*EXERCISE PROMPT*
Word for word, reproduce every line of the data.

━━━ EXERCISE INPUT ━━━

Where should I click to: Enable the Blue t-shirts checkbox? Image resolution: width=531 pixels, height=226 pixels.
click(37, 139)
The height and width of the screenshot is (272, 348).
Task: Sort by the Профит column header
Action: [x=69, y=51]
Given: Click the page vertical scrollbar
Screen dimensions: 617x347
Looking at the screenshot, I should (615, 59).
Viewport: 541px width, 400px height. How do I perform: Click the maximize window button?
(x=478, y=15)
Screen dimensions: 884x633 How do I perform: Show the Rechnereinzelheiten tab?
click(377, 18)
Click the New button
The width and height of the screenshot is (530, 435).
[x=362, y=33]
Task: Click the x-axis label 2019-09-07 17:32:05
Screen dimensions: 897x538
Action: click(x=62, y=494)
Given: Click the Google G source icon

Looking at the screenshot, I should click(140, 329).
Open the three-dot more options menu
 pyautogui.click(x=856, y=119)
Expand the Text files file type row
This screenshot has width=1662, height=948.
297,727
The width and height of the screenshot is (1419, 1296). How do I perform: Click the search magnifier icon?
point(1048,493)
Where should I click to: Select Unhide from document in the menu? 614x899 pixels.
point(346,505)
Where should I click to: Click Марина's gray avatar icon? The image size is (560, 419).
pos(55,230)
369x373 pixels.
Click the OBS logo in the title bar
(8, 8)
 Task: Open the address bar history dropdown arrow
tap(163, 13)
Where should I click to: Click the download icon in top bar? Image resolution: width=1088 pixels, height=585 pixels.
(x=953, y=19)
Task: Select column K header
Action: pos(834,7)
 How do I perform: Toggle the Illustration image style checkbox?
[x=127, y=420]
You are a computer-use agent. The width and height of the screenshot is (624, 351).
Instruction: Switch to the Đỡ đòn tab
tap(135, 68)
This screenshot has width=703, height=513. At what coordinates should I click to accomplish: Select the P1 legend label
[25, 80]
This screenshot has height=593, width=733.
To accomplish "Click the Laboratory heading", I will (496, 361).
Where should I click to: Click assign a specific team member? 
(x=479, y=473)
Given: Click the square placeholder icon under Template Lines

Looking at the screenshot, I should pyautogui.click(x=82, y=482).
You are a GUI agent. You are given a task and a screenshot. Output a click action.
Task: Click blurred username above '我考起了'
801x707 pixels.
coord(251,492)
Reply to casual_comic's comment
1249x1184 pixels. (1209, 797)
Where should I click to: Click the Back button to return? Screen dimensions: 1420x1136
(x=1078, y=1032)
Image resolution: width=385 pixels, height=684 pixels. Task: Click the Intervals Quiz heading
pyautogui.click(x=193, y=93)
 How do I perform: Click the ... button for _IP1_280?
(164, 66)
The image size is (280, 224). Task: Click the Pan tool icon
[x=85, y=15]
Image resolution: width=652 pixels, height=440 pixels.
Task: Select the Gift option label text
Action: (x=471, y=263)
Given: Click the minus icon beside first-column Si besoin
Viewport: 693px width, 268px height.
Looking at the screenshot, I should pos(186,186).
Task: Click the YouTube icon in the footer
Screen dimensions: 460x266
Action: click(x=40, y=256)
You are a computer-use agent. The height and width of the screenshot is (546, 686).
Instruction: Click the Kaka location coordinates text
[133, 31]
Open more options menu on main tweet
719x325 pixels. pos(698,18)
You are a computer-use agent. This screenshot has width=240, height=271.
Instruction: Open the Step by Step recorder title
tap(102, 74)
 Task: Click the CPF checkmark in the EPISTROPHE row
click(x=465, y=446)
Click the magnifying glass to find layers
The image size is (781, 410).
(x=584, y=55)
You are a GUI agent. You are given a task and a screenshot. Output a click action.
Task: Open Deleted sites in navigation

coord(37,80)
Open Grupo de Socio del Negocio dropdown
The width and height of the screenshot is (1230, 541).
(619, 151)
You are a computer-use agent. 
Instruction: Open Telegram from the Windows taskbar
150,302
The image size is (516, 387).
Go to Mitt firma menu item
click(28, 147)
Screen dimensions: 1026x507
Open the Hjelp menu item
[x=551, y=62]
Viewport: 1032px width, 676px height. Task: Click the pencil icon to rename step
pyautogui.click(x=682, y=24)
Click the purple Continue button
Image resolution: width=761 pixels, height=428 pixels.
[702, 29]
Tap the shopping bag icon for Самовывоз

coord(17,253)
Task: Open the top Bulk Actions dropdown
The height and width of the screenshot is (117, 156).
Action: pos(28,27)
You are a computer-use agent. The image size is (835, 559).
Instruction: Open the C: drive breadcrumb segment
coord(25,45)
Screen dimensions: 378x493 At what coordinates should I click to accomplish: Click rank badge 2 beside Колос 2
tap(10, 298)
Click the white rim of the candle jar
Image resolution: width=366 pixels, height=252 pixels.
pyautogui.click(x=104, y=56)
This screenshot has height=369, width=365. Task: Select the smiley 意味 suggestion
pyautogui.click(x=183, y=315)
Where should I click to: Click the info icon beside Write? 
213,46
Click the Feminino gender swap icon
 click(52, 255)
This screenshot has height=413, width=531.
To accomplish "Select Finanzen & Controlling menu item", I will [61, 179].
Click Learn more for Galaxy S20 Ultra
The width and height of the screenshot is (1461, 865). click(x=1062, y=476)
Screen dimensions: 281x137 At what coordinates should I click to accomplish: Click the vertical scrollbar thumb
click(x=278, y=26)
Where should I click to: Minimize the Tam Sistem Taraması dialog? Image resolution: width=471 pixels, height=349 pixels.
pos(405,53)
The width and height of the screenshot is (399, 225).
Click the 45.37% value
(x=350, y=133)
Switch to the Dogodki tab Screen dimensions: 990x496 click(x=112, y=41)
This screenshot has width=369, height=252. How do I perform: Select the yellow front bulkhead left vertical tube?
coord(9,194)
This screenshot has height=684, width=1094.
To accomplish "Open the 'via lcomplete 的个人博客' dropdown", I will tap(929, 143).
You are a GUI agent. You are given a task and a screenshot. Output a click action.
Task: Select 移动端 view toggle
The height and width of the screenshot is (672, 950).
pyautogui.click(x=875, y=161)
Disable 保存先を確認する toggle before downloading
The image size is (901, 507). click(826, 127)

━━━

*YOUR RESPONSE*
Where should I click to: Enable the Blue t-shirts checkbox? Image resolution: width=531 pixels, height=226 pixels.
click(37, 139)
The height and width of the screenshot is (272, 348).
Task: Sort by the Профит column header
Action: [x=69, y=51]
Given: Click the page vertical scrollbar
Screen dimensions: 617x347
Looking at the screenshot, I should (615, 59).
Viewport: 541px width, 400px height. How do I perform: Click the maximize window button?
(x=478, y=15)
Screen dimensions: 884x633 How do I perform: Show the Rechnereinzelheiten tab?
click(377, 18)
Click the New button
The width and height of the screenshot is (530, 435).
[x=362, y=33]
Task: Click the x-axis label 2019-09-07 17:32:05
Screen dimensions: 897x538
Action: click(x=62, y=494)
Given: Click the Google G source icon

Looking at the screenshot, I should click(140, 329).
Open the three-dot more options menu
 pyautogui.click(x=856, y=119)
Expand the Text files file type row
This screenshot has width=1662, height=948.
297,727
The width and height of the screenshot is (1419, 1296). How do I perform: Click the search magnifier icon?
point(1048,493)
Where should I click to: Select Unhide from document in the menu? 614x899 pixels.
point(346,505)
Where should I click to: Click Марина's gray avatar icon? The image size is (560, 419).
pos(55,230)
369x373 pixels.
Click the OBS logo in the title bar
(8, 8)
 Task: Open the address bar history dropdown arrow
tap(163, 13)
Where should I click to: Click the download icon in top bar? Image resolution: width=1088 pixels, height=585 pixels.
(x=953, y=19)
Task: Select column K header
Action: pos(834,7)
 How do I perform: Toggle the Illustration image style checkbox?
[x=127, y=420]
You are a computer-use agent. The width and height of the screenshot is (624, 351).
Instruction: Switch to the Đỡ đòn tab
tap(135, 68)
This screenshot has width=703, height=513. At what coordinates should I click to accomplish: Select the P1 legend label
[25, 80]
This screenshot has height=593, width=733.
To accomplish "Click the Laboratory heading", I will (496, 361).
Where should I click to: Click assign a specific team member? 
(x=479, y=473)
Given: Click the square placeholder icon under Template Lines

Looking at the screenshot, I should pyautogui.click(x=82, y=482).
You are a GUI agent. You are given a task and a screenshot. Output a click action.
Task: Click blurred username above '我考起了'
801x707 pixels.
coord(251,492)
Reply to casual_comic's comment
1249x1184 pixels. (1209, 797)
Where should I click to: Click the Back button to return? Screen dimensions: 1420x1136
(x=1078, y=1032)
Image resolution: width=385 pixels, height=684 pixels. Task: Click the Intervals Quiz heading
pyautogui.click(x=193, y=93)
 How do I perform: Click the ... button for _IP1_280?
(164, 66)
The image size is (280, 224). Task: Click the Pan tool icon
[x=85, y=15]
Image resolution: width=652 pixels, height=440 pixels.
Task: Select the Gift option label text
Action: (x=471, y=263)
Given: Click the minus icon beside first-column Si besoin
Viewport: 693px width, 268px height.
Looking at the screenshot, I should pos(186,186).
Task: Click the YouTube icon in the footer
Screen dimensions: 460x266
Action: click(x=40, y=256)
You are a computer-use agent. The height and width of the screenshot is (546, 686).
Instruction: Click the Kaka location coordinates text
[133, 31]
Open more options menu on main tweet
719x325 pixels. pos(698,18)
You are a computer-use agent. This screenshot has width=240, height=271.
Instruction: Open the Step by Step recorder title
tap(102, 74)
 Task: Click the CPF checkmark in the EPISTROPHE row
click(x=465, y=446)
Click the magnifying glass to find layers
The image size is (781, 410).
(x=584, y=55)
You are a GUI agent. You are given a task and a screenshot. Output a click action.
Task: Open Deleted sites in navigation

coord(37,80)
Open Grupo de Socio del Negocio dropdown
The width and height of the screenshot is (1230, 541).
(619, 151)
You are a computer-use agent. 
Instruction: Open Telegram from the Windows taskbar
150,302
The image size is (516, 387).
Go to Mitt firma menu item
click(28, 147)
Screen dimensions: 1026x507
Open the Hjelp menu item
[x=551, y=62]
Viewport: 1032px width, 676px height. Task: Click the pencil icon to rename step
pyautogui.click(x=682, y=24)
Click the purple Continue button
Image resolution: width=761 pixels, height=428 pixels.
[702, 29]
Tap the shopping bag icon for Самовывоз

coord(17,253)
Task: Open the top Bulk Actions dropdown
The height and width of the screenshot is (117, 156).
Action: pos(28,27)
You are a computer-use agent. The image size is (835, 559).
Instruction: Open the C: drive breadcrumb segment
coord(25,45)
Screen dimensions: 378x493 At what coordinates should I click to accomplish: Click rank badge 2 beside Колос 2
tap(10, 298)
Click the white rim of the candle jar
Image resolution: width=366 pixels, height=252 pixels.
pyautogui.click(x=104, y=56)
This screenshot has height=369, width=365. Task: Select the smiley 意味 suggestion
pyautogui.click(x=183, y=315)
Where should I click to: Click the info icon beside Write? 
213,46
Click the Feminino gender swap icon
 click(52, 255)
This screenshot has height=413, width=531.
To accomplish "Select Finanzen & Controlling menu item", I will [61, 179].
Click Learn more for Galaxy S20 Ultra
The width and height of the screenshot is (1461, 865). click(x=1062, y=476)
Screen dimensions: 281x137 At what coordinates should I click to accomplish: Click the vertical scrollbar thumb
click(x=278, y=26)
Where should I click to: Minimize the Tam Sistem Taraması dialog? Image resolution: width=471 pixels, height=349 pixels.
pos(405,53)
The width and height of the screenshot is (399, 225).
Click the 45.37% value
(x=350, y=133)
Switch to the Dogodki tab Screen dimensions: 990x496 click(x=112, y=41)
This screenshot has width=369, height=252. How do I perform: Select the yellow front bulkhead left vertical tube?
coord(9,194)
This screenshot has height=684, width=1094.
To accomplish "Open the 'via lcomplete 的个人博客' dropdown", I will tap(929, 143).
You are a GUI agent. You are given a task and a screenshot. Output a click action.
Task: Select 移动端 view toggle
The height and width of the screenshot is (672, 950).
pyautogui.click(x=875, y=161)
Disable 保存先を確認する toggle before downloading
The image size is (901, 507). click(826, 127)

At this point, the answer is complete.